手術ロボは世界的に普及していますが、多くは医師主導の“ロボ支援”であり、完全自律的なものではありません。
医療田:
なるほど…。
機械屋:
そしてこれは病院に限らず、ほとんどの業界で似たような構図になります。
たとえばオフィスワーク、会計処理、翻訳、カスタマーサポートなどは、AIが人間より速くたやすくこなせる領域です。
逆に、現場での柔軟な判断や、臨機応変な物理的作業、直接の対人コミュニケーションなどは、今後も人間が対応する状況が続きそうですね。
医療田:
ってことは、労働市場全体で「AIに置き換わりやすい職種」と「残りやすい職種」が、はっきり二極化してくるのね。
機械屋:
そうですね。。
もちろん、いまのAIの進歩の速さを考えると、AIの影響を受けない業種を探すほうが難しいと思います。

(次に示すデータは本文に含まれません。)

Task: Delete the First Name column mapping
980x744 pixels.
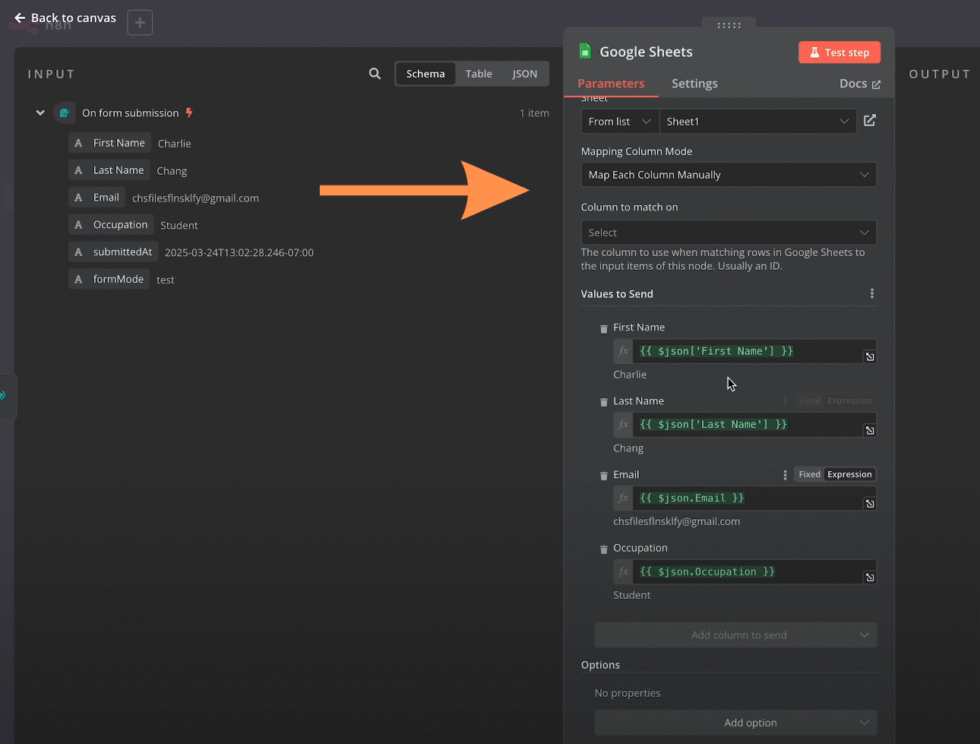Action: (603, 328)
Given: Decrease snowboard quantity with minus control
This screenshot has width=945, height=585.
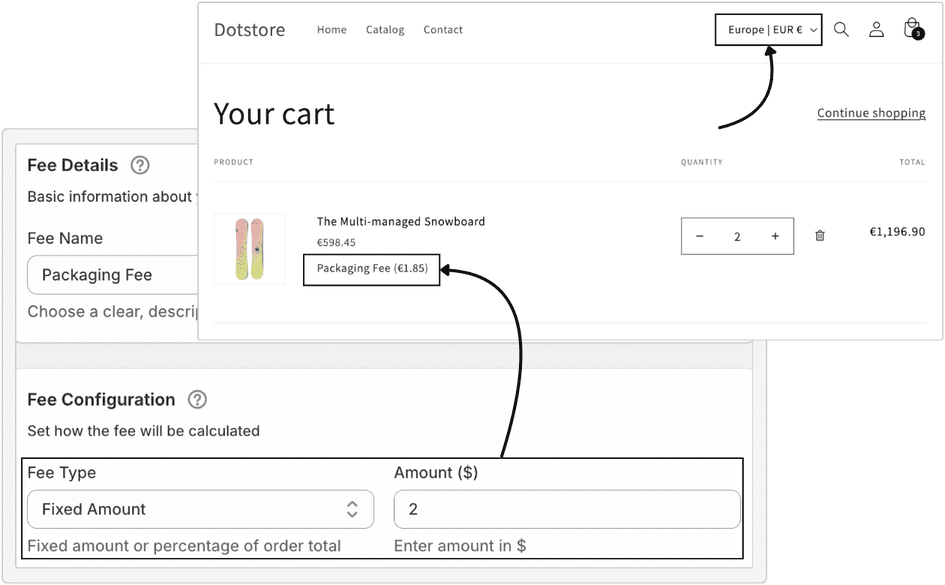Looking at the screenshot, I should coord(700,236).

ただ、単に「我々の仕事がごっそりAIにとってかわられる」というほど、話は単純ではなさそうですよね。
Moravecのパラドックスが示すように、私たちが当たり前だと思って簡単にこなせている業務の何気ない「知覚」や「運動」がAIには難所であり、そこを人間が埋めていく必要があるとなると、
今後の仕事というのは、案外AIと人間の共同作業、という時代が長く続くのかもしれませんよ。